After reading Hebrews 10:5-10, I’m flooded with conviction, shame, and humility. The passage speaks of the once and for all Sacrifice Jesus made so I can stand before a holy God. This morning, the heaviness of what this means for me weighs on me.
I find it easier to accept Jesus’ death for “big sins,” but this morning I am confronted with the fact that the same sacrifice was made for deliberate, daily sins, ones often labeled “little sins.” Of the lengthy list I could post, all are rooted in selfishness. Something I’ve been keenly aware of in my own heart recently.
I’ve been reading I John lately. It states that our heart condemns us before God, that He knows our motives (I John 3:16-24). This shines a spotlight on my heart, and selfishness is the star. The heart does condemn. As I John 3:20 says, “God knows everything.”
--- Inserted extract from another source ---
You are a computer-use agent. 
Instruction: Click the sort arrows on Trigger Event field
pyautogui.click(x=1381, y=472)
But I deserve the pain. I should feel the pain of using Jesus’ sacrifice for conditions such as selfishness. Selfishness in motives, in relationships, in “rights” that I want to justify. They’re valid if I measured them against earthly standards saying, “There’s nothing wrong with that attitude – you deserve it!” But when I read Hebrews 10, I’m reminded that Jesus sacrificed all so I can have relationship with the Creator. While He died for expensive sins, He also perished for cheap ones, like selfishness. My selfishness is not worth someone else’s life. Yet He paid it, in love. No questions, no strings attached.
This humbles and convicts me. Will I continue harboring selfishness at the cost of His life? He died so I may be holy in His sight. Will I demand the privilege to use that costly payment for the “right” to be selfish?
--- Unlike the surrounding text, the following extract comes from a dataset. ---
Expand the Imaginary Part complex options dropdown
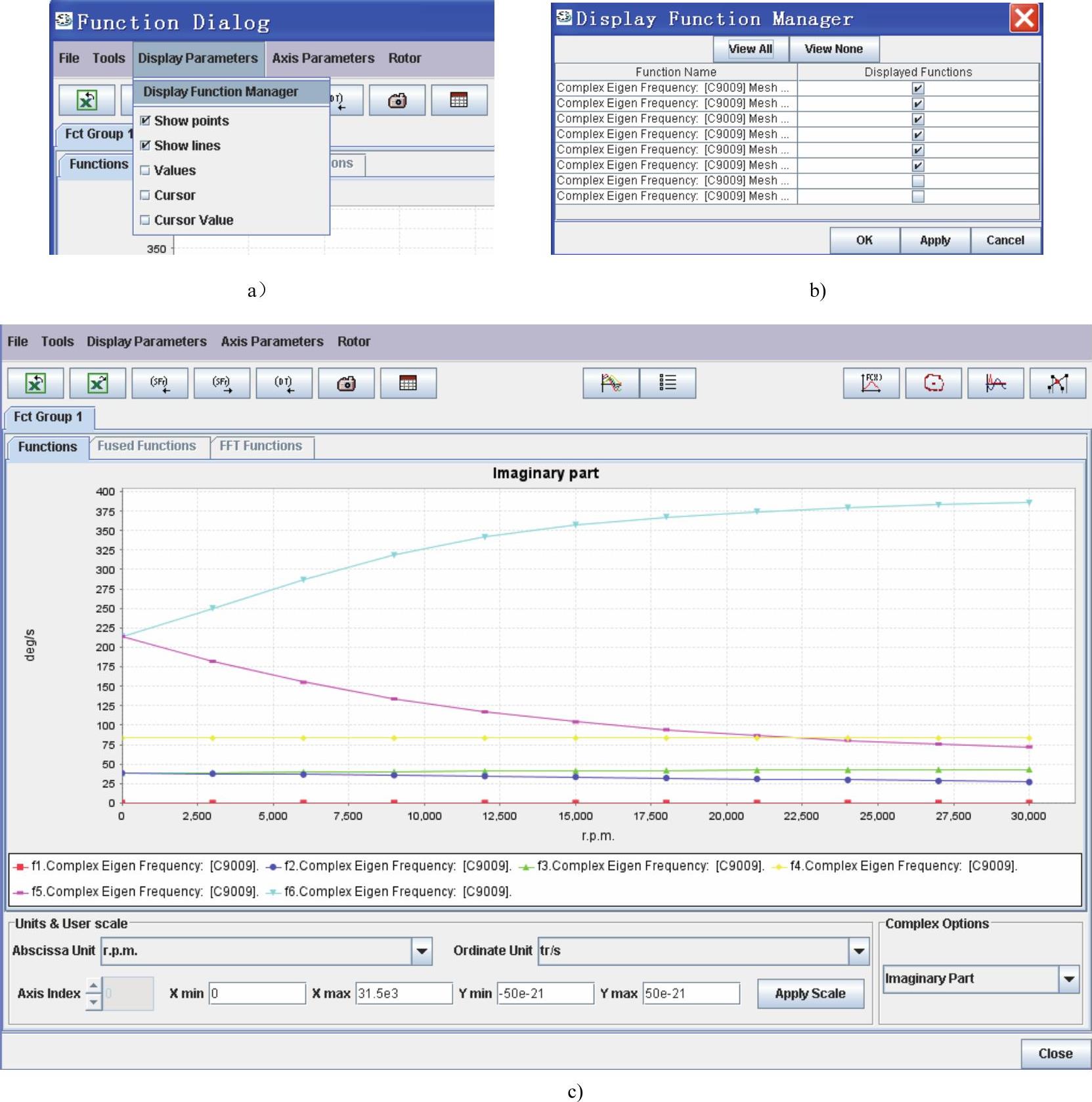The image size is (1092, 1102). pyautogui.click(x=1068, y=979)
I have unfinished business I need to attend to with a holy God before I continue with other business of the day.
I’m thankful I can go before the One who modeled unselfishness to the end. It’s because of His sacrifice I can enter the presence of a loving, righteous God with a selfish, unclean heart.
That’s the gospel. No more words can be added.
“Lord, Jesus, thank you for your costly birth and death. Help each of us to weigh the heaviness of why you came and died. May you transform our selfishness.”